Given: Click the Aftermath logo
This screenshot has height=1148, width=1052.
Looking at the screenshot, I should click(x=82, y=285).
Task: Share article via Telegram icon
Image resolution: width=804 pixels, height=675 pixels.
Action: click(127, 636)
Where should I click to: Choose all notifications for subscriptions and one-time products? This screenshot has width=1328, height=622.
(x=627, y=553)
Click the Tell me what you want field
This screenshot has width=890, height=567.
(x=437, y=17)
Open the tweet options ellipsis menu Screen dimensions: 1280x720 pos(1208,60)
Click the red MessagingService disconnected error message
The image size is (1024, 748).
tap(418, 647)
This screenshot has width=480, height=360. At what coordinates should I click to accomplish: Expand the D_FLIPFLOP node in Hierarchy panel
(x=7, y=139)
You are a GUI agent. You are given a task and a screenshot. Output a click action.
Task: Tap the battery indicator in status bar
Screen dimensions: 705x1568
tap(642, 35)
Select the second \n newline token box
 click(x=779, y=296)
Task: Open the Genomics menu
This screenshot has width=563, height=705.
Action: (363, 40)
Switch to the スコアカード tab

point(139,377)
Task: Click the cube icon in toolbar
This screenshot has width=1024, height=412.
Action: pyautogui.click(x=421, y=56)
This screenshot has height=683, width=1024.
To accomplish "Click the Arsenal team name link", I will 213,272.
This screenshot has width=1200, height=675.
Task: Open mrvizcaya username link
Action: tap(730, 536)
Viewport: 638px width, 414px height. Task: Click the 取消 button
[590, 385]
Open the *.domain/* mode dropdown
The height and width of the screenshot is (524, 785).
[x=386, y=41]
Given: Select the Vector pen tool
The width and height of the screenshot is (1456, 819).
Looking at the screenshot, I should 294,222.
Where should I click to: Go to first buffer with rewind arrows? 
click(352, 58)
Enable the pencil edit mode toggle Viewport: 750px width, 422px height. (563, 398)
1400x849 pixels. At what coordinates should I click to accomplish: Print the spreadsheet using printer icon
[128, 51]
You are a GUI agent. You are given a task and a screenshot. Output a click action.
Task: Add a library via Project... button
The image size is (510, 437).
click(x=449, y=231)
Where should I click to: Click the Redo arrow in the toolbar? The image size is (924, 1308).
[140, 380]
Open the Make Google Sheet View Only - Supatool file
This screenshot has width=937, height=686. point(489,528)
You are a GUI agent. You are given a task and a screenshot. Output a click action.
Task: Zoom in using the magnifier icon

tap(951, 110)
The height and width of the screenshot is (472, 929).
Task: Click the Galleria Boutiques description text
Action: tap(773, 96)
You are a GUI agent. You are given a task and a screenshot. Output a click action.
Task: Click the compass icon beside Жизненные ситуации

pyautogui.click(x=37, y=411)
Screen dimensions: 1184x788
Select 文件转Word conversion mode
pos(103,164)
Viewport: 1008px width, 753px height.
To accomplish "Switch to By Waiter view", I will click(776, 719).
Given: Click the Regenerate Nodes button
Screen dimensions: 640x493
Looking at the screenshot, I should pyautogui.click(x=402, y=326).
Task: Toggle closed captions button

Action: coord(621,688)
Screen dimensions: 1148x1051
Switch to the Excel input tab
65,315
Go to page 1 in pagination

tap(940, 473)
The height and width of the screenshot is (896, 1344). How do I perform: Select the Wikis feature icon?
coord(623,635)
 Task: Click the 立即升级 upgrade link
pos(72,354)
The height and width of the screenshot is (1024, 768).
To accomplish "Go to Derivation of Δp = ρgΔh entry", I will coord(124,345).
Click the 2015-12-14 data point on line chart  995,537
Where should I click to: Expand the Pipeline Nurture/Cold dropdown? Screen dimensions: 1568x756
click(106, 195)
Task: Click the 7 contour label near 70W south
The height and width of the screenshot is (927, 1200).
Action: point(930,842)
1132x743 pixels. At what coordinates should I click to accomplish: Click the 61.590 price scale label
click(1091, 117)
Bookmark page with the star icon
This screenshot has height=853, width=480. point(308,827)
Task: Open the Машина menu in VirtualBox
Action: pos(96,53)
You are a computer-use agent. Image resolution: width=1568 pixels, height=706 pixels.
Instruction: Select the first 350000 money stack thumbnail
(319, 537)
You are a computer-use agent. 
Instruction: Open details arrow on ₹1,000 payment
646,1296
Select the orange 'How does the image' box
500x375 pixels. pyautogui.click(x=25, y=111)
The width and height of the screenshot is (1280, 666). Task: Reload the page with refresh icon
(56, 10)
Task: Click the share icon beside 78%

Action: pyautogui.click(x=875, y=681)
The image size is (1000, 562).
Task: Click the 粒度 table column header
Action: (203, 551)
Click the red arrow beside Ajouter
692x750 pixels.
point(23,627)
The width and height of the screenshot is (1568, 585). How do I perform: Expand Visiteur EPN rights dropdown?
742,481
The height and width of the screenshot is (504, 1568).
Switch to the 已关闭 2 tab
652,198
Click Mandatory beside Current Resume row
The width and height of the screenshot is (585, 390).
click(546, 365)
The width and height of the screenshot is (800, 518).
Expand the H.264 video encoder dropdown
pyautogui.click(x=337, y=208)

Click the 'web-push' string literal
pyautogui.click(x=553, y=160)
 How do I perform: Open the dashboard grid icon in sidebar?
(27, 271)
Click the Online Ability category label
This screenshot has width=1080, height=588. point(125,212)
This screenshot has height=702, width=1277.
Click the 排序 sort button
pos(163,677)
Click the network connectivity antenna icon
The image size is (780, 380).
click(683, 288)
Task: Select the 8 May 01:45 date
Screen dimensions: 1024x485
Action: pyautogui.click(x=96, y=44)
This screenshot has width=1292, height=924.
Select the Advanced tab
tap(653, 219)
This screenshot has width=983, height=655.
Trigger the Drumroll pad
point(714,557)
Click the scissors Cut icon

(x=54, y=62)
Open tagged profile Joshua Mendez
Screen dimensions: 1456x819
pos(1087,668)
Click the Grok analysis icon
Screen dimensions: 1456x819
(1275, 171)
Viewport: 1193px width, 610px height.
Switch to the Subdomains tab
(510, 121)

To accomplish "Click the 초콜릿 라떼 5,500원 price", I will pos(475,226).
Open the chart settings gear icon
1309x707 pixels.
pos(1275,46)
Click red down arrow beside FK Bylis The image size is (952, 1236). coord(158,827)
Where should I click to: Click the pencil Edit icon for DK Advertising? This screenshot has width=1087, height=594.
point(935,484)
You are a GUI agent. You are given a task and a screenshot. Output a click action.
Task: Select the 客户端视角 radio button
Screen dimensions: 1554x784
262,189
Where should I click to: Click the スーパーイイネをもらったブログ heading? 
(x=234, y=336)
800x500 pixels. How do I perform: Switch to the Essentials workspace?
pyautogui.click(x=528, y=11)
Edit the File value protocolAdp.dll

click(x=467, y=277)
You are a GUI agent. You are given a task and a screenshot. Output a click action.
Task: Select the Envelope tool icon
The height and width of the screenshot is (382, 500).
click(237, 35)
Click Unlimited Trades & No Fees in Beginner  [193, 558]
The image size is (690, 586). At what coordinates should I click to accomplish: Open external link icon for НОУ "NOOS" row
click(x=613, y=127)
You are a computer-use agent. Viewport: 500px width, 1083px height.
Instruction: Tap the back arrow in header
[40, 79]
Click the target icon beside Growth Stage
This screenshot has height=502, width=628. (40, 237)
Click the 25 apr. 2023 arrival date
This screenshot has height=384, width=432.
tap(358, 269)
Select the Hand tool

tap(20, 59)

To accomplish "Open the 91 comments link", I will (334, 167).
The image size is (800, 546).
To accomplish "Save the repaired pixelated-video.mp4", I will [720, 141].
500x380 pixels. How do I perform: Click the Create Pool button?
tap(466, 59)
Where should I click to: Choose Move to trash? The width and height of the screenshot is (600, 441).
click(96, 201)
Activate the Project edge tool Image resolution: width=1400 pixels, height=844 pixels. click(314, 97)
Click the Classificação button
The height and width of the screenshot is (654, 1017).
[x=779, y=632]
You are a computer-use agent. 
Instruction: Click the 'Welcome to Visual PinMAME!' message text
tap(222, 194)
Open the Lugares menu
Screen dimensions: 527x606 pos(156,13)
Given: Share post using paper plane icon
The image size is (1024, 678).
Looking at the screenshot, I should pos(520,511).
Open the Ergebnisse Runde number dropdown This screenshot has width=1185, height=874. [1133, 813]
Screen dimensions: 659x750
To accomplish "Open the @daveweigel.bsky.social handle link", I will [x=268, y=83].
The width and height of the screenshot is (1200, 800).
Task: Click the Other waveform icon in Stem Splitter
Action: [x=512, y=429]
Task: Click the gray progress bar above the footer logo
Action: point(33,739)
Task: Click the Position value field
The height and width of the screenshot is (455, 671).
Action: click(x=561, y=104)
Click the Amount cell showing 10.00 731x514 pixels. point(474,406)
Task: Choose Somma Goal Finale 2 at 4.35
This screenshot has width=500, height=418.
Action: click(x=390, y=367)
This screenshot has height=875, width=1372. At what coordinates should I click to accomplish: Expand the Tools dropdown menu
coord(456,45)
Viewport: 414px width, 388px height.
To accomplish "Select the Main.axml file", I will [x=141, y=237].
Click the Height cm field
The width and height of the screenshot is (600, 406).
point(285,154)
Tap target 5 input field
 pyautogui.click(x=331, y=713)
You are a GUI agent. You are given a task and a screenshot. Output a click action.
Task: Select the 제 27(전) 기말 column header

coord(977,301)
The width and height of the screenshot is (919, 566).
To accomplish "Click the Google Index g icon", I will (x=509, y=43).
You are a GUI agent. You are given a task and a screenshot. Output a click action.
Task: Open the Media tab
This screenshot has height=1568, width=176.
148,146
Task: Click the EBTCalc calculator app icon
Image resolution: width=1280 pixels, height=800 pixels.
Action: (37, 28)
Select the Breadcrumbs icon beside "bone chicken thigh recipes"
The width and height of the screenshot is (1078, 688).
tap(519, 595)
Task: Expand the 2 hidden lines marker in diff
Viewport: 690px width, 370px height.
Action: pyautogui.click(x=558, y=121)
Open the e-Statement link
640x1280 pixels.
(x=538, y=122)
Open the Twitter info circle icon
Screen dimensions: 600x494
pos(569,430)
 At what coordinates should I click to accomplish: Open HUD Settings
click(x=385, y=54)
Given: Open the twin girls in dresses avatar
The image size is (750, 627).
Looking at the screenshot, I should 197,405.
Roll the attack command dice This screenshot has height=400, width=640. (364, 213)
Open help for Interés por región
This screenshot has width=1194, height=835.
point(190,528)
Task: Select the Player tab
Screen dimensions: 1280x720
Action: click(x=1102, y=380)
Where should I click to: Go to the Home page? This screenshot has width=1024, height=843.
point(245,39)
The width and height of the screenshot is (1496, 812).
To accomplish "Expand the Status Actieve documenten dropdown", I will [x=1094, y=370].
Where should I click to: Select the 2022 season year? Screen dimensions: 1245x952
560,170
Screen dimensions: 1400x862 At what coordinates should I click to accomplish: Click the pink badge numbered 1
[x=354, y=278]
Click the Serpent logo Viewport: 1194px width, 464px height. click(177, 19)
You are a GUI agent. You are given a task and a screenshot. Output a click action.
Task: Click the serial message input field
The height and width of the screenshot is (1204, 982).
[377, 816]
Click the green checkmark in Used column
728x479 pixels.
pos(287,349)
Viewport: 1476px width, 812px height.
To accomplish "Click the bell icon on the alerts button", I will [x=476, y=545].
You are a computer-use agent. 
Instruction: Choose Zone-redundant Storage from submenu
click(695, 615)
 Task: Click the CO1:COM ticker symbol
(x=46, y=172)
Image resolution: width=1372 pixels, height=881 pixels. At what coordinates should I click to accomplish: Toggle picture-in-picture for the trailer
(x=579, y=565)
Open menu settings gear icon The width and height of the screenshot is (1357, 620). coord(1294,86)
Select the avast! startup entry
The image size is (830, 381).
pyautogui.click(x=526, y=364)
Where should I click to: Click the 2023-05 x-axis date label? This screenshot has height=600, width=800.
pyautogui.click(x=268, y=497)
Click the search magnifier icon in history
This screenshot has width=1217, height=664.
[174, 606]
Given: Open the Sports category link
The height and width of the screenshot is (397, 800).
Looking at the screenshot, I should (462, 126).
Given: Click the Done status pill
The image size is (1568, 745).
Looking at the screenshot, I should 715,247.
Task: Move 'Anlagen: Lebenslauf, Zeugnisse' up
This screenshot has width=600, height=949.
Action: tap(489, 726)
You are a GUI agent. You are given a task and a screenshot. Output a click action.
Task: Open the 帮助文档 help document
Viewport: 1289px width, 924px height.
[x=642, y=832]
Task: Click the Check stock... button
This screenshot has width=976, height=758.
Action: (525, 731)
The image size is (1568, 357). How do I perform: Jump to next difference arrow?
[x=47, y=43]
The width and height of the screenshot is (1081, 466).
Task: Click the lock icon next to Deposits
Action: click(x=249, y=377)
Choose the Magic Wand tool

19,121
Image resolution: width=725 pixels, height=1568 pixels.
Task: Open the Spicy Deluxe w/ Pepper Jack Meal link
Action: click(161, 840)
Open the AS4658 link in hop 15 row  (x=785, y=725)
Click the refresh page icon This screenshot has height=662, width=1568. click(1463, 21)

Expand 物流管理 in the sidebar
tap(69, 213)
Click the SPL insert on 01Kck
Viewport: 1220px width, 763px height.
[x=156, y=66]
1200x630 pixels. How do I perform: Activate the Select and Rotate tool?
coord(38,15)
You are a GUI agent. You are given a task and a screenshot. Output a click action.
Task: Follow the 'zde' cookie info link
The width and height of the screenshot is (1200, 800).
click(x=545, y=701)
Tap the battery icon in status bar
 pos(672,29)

• • •

▶ _TASK_:
Every line above in which the word "gear" occurs needs to be copied.

▶ _RESULT BELOW_:
Open the chart settings gear icon
Open menu settings gear icon The width and height of the screenshot is (1357, 620). coord(1294,86)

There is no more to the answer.